US Catholic Faith in Real Life

Under lock and key: How the conclave works

By Bryan Cones | Print this pagePrint | Email this pageShare

As the world awaits news from Rome on the beginning of the next conclave--which at this writing has still not been established--here's a little primer on how the conclave works. 

First, the law: The current Code of Canon Law (issued in 1983) states only that "The cardinals of the Holy Roman Church constitute a special college which provides for the election of the Roman Pontiff according to the norm of special law" (c. 349). That "special law" was issued by Pope John Paul II in 1996 in Universi Dominici Gregis, which also explains how the church is governed with the see of Rome is vacant. For example, the college of cardinals has very limited powers, and can't do things reserved to pope (an infallible declaration, for example). Pope Benedict XVI made two revisions to this law: He reinstated the two-thirds requirement for the election of a pope, and he shortened the "waiting period" before the conclave can begin.

According to Universi Dominici Gregis, to vote in the conclave, one needs to be a cardinal whose name has been published (you don't have to have been invested yet, just named) and under 80 when the see of Rome becomes vacant (thus Cardinal Walter Kasper, who turned 80 on March 5, is eligible to vote because the pope resigned on February 28). Participation of an eligible member can't be impeded, since it comes with office: Thus Keith O'Brien of Scotland, regardless of his resignation, still has the right to participate in the conclave (though he will not), and no one can prevent Roger Mahony of Los Angeles from participating either.

Once the conclave is underway, the cardinals are sworn to secrecy; indeed, they are not allowed to communicate with anyone at all (with the exception of other cardinal electors) without special permission from the "particular congregation" (four cardinals who run the election)--so any tweeting cardinals will have to disconnect. They stay in "Martha House" (a Vatican guesthouse built for this purpose) until the new pope is elected. The secrecy is meant to ensure the freedom of the cardinals from any undue influence and breaking it brings automatic excommunication. (The process is full of oaths sworn on the Book of Gospels.)

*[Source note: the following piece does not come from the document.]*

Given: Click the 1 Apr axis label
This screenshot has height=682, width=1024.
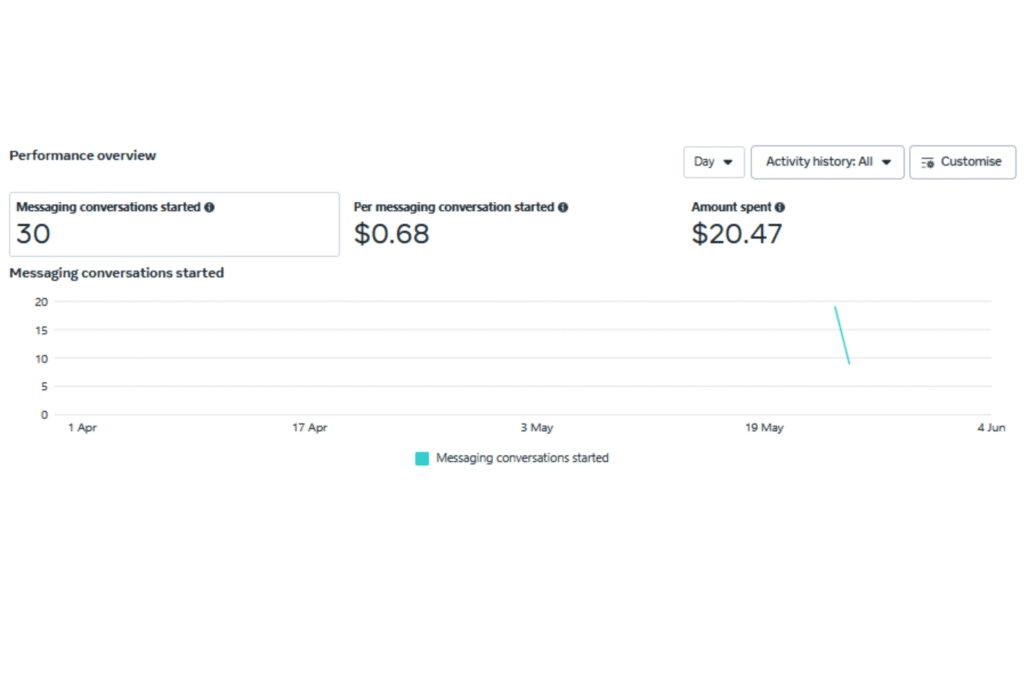Looking at the screenshot, I should pyautogui.click(x=82, y=428).
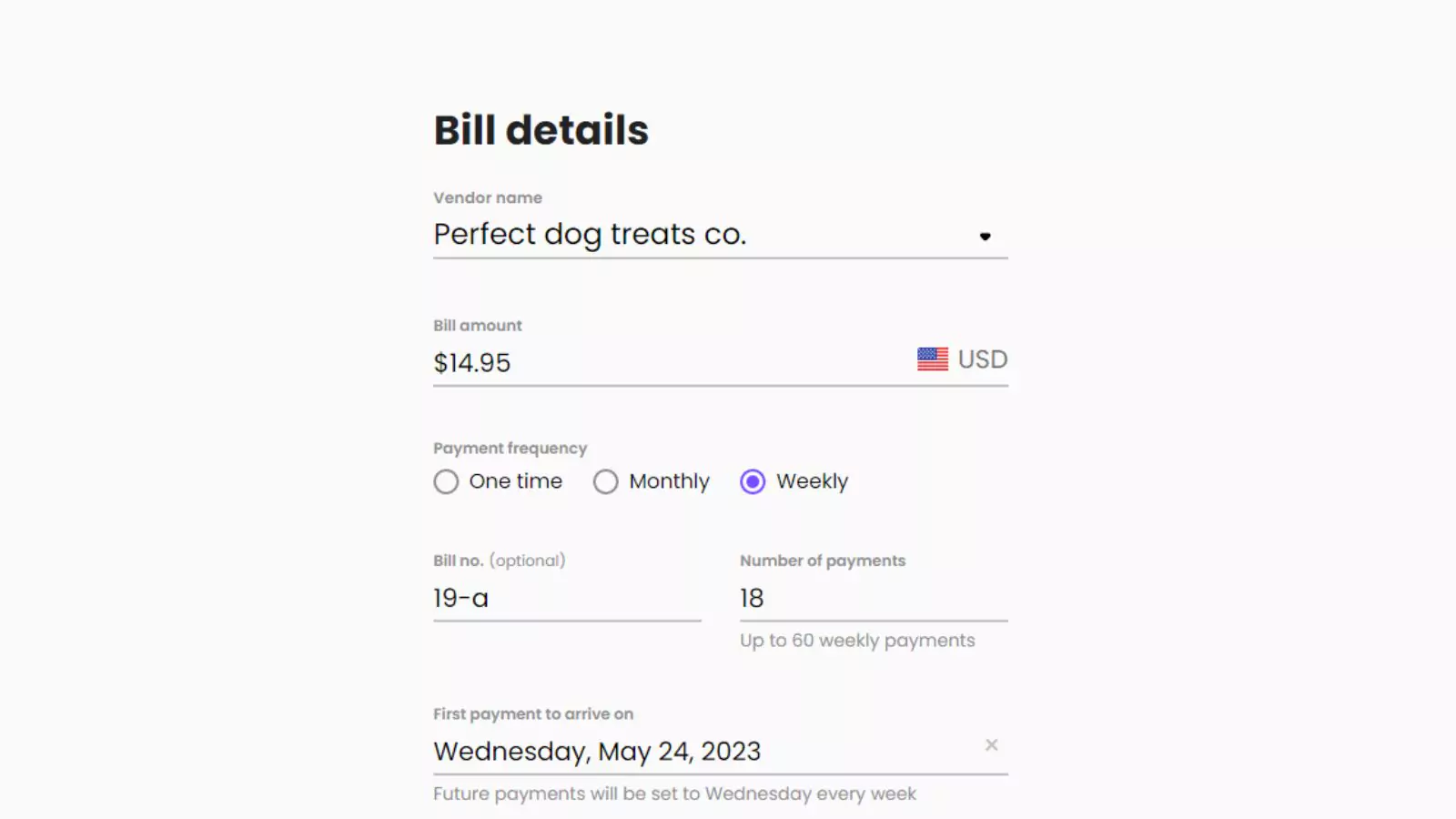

Once the balloting begins, except on the first day, when only one ballot might occur, there are generally two ballots in the morning session and two in the afternoon until the required two-thirds majority is reached. Votes are made by secret paper ballot--no electronic voting machines yet! Once the two-thirds majority is reached, the elected person is asked for his consent. Once he gives it: Habemus papam.